De uitspraak benadrukt het belang van een zorgvuldige rechtsgang en de mogelijkheid voor een verdachte om zijn zaak opnieuw te laten beoordelen wanneer er nieuwe, relevante informatie aan het licht komt.

Uitspraak

29 maart 2016
Strafkamer
nr. S 15/05143 H
LBS
Hoge Raad der Nederlanden
Arrest
op een aanvraag tot herziening van een in kracht van gewijsde gegaan vonnis van de Politierechter in de Rechtbank Noord-Nederland, zittingsplaats Groningen, van 5 december 2014, nummer 18/197472-14, ingediend door V.P.K. van Rosmalen, advocaat te Groningen, namens:
[aanvrager], geboren te [geboorteplaats] op [geboortedatum] 1986.

1.De uitspraak waarvan herziening is gevraagd

De Politierechter heeft de aanvrager ter zake van 1. "handelen in strijd met artikel 26, eerste lid, van de Wet wapens en munitie" en 2. "opzettelijk handelen in strijd met het in artikel 2 onder C van de Opiumwet gegeven verbod" veroordeeld tot een werkstraf voor de duur van 100 uren, subsidiair 50 dagen hechtenis.

2.De aanvraag tot herziening

2.1.
De aanvraag tot herziening is aan dit arrest gehecht en maakt daarvan deel uit.
2.2.
De aanvraag berust op de stelling dat sprake is van een gegeven als bedoeld in art. 457, eerste lid aanhef en onder c, Sv. In de aanvraag wordt daartoe aangevoerd dat een ander dan de aanvrager de bewezenverklaarde feiten heeft begaan en dat die ander bij de aanhouding ter zake van deze feiten de persoonsgegevens van de aanvrager heeft gebruikt.

3.De conclusie van de Advocaat-Generaal

De Advocaat-Generaal E.J. Hofstee heeft geconcludeerd dat de Hoge Raad de aanvraag gegrond zal verklaren, voor zover nodig de opschorting of schorsing van de tenuitvoerlegging van de in de aanvraag vermelde uitspraak zal bevelen en de zaak zal verwijzen naar het Gerechtshof Arnhem-Leeuwarden, zittingsplaats Leeuwarden, opdat de zaak zal worden berecht en afgedaan op de wijze als in art. 472, tweede lid, Sv is voorzien.

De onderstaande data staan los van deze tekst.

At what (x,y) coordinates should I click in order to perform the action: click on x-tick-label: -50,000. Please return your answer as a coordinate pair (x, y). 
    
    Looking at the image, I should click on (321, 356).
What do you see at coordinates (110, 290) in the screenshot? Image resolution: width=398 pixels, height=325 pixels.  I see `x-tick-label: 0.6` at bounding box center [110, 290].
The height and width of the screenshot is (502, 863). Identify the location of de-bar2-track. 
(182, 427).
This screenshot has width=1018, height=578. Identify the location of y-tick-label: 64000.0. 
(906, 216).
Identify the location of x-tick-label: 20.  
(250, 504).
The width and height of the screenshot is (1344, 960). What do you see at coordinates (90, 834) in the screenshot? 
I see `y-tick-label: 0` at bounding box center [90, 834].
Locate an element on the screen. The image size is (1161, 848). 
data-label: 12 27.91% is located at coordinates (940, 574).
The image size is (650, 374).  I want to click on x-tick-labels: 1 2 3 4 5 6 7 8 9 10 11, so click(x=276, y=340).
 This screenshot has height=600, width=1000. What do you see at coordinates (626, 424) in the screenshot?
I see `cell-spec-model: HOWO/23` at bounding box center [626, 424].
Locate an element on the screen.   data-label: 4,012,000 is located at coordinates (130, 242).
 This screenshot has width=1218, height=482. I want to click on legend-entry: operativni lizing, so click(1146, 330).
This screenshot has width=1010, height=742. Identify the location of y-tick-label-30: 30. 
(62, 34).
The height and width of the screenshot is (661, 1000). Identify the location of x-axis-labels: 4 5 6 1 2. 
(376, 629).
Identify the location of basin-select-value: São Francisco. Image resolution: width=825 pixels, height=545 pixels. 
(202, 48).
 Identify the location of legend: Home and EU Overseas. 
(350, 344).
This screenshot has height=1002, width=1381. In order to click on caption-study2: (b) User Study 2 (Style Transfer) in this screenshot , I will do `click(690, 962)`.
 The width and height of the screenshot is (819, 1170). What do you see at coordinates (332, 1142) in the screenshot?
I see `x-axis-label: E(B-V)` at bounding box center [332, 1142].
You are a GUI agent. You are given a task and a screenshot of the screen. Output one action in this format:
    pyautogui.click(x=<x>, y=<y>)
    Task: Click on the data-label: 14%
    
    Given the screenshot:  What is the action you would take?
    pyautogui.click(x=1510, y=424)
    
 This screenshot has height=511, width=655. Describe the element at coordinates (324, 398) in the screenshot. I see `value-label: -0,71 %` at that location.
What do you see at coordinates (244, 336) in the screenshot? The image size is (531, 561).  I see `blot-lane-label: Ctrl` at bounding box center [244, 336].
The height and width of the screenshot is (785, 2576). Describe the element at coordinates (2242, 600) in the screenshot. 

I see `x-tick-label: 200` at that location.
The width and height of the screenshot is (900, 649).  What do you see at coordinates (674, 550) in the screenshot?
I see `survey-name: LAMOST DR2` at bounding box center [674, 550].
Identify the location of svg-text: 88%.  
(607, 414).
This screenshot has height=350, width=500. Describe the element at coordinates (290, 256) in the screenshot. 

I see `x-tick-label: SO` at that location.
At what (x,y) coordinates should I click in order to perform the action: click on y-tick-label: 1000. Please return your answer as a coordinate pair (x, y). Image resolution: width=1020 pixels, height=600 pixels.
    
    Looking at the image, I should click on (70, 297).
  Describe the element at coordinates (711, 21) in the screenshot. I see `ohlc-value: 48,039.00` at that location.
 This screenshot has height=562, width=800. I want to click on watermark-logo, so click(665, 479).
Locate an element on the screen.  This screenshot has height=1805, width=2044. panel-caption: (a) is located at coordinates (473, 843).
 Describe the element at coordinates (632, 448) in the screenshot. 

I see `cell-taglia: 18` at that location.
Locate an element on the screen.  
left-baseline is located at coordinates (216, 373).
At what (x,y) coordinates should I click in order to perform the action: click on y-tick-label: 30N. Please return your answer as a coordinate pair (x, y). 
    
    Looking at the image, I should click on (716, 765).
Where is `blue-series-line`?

4.Beoordeling van de aanvraag

4.1.
Als grondslag voor een herziening kan, voor zover hier van belang, krachtens het eerste lid aanhef en onder c van art. 457 Sv slechts dienen een door bescheiden gestaafd gegeven dat bij het onderzoek op de terechtzitting aan de rechter niet bekend was en dat het ernstige vermoeden wekt dat indien dit gegeven bekend zou zijn geweest, het onderzoek van de zaak zou hebben geleid hetzij tot een vrijspraak van de gewezen verdachte, hetzij tot een ontslag van alle rechtsvervolging, hetzij tot de niet-ontvankelijkverklaring van het openbaar ministerie, hetzij tot de toepassing van een minder zware strafbepaling.
4.2.
Hetgeen door de Advocaat-Generaal in zijn conclusie is vermeld, geeft steun aan de stelling waarop de aanvraag berust, te weten dat in de zaak die heeft geleid tot de uitspraak waarvan herziening is gevraagd sprake is geweest van een persoonsverwisseling.
4.3.
Een en ander levert het ernstig vermoeden op dat de Politierechter, ware deze hiermee bekend geweest, de aanvrager van het hem tenlastegelegde zou hebben vrijgesproken.

5.Slotsom

Uit hetgeen hiervoor is overwogen volgt dat hier sprake is van een gegeven als bedoeld in art. 457, eerste lid aanhef en onder c, Sv, zodat de aanvraag gegrond is en als volgt moet worden beslist.

6.Beslissing

De Hoge Raad:
verklaart de aanvraag tot herziening gegrond;
beveelt voor zover nodig de opschorting of schorsing van de tenuitvoerlegging van voormeld vonnis van de Politierechter;
verwijst de zaak naar het Gerechtshof Arnhem-Leeuwarden, zittingsplaats Leeuwarden, opdat de zaak op de voet van art. 472, tweede lid, Sv opnieuw zal worden berecht en afgedaan.
Dit arrest is gewezen door de vice-president A.J.A. van Dorst als voorzitter, en de raadsheren J.P. Balkema en J.W. Ilsink, in bijzijn van de waarnemend griffier E. Schnetz, en uitgesproken ter openbare terechtzitting van
29 maart 2016.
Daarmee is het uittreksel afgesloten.